» Task brief: Each line of the records that holds the word "value" should be copied out.

--- Data shown Enclosed Below ---

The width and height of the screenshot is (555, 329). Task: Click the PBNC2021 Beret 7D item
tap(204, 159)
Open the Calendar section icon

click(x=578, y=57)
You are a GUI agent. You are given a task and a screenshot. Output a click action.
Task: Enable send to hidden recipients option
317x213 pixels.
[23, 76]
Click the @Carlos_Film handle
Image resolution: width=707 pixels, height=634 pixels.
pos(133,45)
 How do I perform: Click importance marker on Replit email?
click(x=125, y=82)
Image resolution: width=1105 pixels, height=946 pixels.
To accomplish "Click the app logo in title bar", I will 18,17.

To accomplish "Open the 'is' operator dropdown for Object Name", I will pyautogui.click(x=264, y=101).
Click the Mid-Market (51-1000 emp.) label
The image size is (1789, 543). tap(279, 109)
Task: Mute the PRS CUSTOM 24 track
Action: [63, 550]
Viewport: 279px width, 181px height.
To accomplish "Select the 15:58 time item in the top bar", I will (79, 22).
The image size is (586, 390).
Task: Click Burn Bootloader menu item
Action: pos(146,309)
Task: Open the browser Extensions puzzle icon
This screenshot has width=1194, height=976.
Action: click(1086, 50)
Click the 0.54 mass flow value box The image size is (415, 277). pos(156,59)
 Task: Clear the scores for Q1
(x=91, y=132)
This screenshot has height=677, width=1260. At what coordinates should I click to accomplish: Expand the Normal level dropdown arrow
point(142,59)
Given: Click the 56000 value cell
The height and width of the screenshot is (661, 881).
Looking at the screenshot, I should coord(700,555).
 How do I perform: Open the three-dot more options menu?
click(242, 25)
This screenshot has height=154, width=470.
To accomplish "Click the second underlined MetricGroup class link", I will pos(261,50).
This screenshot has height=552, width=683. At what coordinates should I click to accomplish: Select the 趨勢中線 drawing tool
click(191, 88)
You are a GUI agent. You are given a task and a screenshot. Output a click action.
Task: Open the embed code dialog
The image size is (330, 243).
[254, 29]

--- End of Enclosed Data shown ---

» Exercise result:
Click the 0.54 mass flow value box The image size is (415, 277). pos(156,59)
Given: Click the 56000 value cell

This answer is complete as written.